Eine neue EU-weite Umfrage zeigt eine Veränderung in den politischen Prioritäten der Bevölkerung. Die Furcht vor militärischen Auseinandersetzungen überlagert Ängste vor Migration und Klimawandel.

Vor rund einem Jahr haben Europas wichtigste Geheimdienste erstmals vor einer realen Gefahr eines russischen Angriffs auf Teile der EU gewarnt. „Viele unserer nationalen Geheimdienste geben uns die Information, dass Russland in drei bis fünf Jahren die Verteidigungsbereitschaft der EU testen könnte“, sprach dies die EU-Außenbeauftragte, Kaja Kallas, damals aus. Mittlerweile ist diese Einschätzung in breiten Teilen der EU-Bevölkerung angekommen. In einer am Mittwoch veröffentlichten Eurobarometer-Umfrage nannten 72 Prozent der befragten EU-Bürgerinnen und Bürger die Konflikte und Kriege in der Nähe der Europäischen Union als eine „extreme Sorge“, weitere 18 Prozent nannten sie eine „moderate Sorge“.
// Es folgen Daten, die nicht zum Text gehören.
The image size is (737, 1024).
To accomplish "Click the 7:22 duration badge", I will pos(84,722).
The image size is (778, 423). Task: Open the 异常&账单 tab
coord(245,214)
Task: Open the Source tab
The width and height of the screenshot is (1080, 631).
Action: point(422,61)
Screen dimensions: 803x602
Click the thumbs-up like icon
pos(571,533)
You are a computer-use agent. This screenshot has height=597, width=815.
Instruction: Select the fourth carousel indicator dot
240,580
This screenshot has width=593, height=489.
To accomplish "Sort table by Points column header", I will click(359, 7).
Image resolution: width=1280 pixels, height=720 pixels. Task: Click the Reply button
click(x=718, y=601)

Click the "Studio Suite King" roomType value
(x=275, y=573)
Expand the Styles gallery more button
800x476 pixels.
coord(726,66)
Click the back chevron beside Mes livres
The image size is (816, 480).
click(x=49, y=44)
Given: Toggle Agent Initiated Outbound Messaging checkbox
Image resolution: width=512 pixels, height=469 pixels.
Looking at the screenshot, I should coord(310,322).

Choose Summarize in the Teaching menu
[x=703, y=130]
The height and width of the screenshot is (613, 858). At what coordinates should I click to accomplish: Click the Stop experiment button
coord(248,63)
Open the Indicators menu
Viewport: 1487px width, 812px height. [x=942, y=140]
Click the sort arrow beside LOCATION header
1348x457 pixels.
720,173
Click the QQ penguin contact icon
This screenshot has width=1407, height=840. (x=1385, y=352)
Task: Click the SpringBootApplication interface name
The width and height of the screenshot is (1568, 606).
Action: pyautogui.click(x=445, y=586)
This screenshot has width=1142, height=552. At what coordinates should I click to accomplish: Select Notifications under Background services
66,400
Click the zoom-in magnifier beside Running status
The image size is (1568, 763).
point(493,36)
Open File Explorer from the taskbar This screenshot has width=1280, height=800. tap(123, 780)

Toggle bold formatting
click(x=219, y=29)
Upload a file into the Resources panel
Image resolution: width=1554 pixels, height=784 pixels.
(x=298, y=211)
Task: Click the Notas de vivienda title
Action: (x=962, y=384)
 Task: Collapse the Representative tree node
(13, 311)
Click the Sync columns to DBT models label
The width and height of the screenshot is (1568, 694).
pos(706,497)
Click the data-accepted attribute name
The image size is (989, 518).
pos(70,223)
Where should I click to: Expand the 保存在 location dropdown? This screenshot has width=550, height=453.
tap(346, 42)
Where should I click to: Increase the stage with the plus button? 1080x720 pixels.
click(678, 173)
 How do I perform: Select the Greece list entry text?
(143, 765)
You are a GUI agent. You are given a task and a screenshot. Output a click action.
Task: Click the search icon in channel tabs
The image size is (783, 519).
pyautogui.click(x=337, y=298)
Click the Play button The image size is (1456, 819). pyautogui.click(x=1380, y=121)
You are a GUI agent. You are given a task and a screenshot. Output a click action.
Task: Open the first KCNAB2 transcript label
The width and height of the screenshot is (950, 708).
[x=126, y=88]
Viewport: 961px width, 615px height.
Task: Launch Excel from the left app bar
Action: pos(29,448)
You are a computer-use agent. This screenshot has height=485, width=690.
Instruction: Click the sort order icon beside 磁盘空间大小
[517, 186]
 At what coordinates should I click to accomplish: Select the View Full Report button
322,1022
Die Angst vor einem Übergreifen des militärischen Konflikts in der Ukraine auf europäische Nachbarländer hat die Furcht vor neuen unkontrollierten Migrationsströmen und vor negativen Auswirkungen des Klimawandels überlagert. Auch neue Terrorattacken (67%) und Cyberangriffe (66%) sind stattdessen in den Fokus der EU-Bürgerinnen und Bürger als große Gefahren gerückt. Die Angst vor Migrationswellen bleibt mit 65 Prozent dennoch eine wesentliche Sorge. In Österreich wird sie nach wie vor von 67 Prozent als „extreme Sorge“ genannt.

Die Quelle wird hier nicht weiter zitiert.